**Items from a dataset**

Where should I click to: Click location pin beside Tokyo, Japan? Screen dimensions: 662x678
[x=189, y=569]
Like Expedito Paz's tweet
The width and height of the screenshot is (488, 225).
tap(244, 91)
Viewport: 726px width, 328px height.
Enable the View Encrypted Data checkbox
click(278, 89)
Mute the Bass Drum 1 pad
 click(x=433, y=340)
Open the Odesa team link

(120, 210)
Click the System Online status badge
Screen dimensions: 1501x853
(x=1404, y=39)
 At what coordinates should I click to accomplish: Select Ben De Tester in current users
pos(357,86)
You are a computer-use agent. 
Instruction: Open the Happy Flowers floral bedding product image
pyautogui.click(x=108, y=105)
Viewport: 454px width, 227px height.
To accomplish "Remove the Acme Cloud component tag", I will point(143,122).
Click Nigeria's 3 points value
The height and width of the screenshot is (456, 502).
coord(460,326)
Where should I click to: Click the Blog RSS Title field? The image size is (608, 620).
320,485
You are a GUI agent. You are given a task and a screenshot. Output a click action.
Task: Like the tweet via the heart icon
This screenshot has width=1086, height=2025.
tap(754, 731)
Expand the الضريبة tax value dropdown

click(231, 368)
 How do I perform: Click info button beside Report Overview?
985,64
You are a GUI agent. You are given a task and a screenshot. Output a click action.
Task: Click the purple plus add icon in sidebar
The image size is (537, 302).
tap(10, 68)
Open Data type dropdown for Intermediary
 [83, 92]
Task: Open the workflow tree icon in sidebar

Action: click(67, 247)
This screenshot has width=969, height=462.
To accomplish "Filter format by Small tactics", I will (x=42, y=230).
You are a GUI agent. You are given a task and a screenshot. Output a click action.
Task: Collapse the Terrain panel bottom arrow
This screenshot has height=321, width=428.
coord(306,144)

**Task description**
Put the data above into a numbered list, one line per item, and leave out the blank lines.

**Expected output**
1. Where should I click to: Click location pin beside Tokyo, Japan? Screen dimensions: 662x678
2. [x=189, y=569]
3. Like Expedito Paz's tweet
4. The width and height of the screenshot is (488, 225).
5. tap(244, 91)
6. Viewport: 726px width, 328px height.
7. Enable the View Encrypted Data checkbox
8. click(278, 89)
9. Mute the Bass Drum 1 pad
10.  click(x=433, y=340)
11. Open the Odesa team link
12. (120, 210)
13. Click the System Online status badge
14. Screen dimensions: 1501x853
15. (x=1404, y=39)
16.  At what coordinates should I click to accomplish: Select Ben De Tester in current users
17. pos(357,86)
18. You are a computer-use agent. 
19. Instruction: Open the Happy Flowers floral bedding product image
20. pyautogui.click(x=108, y=105)
21. Viewport: 454px width, 227px height.
22. To accomplish "Remove the Acme Cloud component tag", I will point(143,122).
23. Click Nigeria's 3 points value
24. The height and width of the screenshot is (456, 502).
25. coord(460,326)
26. Where should I click to: Click the Blog RSS Title field? The image size is (608, 620).
27. 320,485
28. You are a GUI agent. You are given a task and a screenshot. Output a click action.
29. Task: Like the tweet via the heart icon
30. This screenshot has width=1086, height=2025.
31. tap(754, 731)
32. Expand the الضريبة tax value dropdown
33. click(231, 368)
34.  How do I perform: Click info button beside Report Overview?
35. 985,64
36. You are a GUI agent. You are given a task and a screenshot. Output a click action.
37. Task: Click the purple plus add icon in sidebar
38. The image size is (537, 302).
39. tap(10, 68)
40. Open Data type dropdown for Intermediary
41.  [83, 92]
42. Task: Open the workflow tree icon in sidebar
43. Action: click(67, 247)
44. This screenshot has width=969, height=462.
45. To accomplish "Filter format by Small tactics", I will (x=42, y=230).
46. You are a GUI agent. You are given a task and a screenshot. Output a click action.
47. Task: Collapse the Terrain panel bottom arrow
48. This screenshot has height=321, width=428.
49. coord(306,144)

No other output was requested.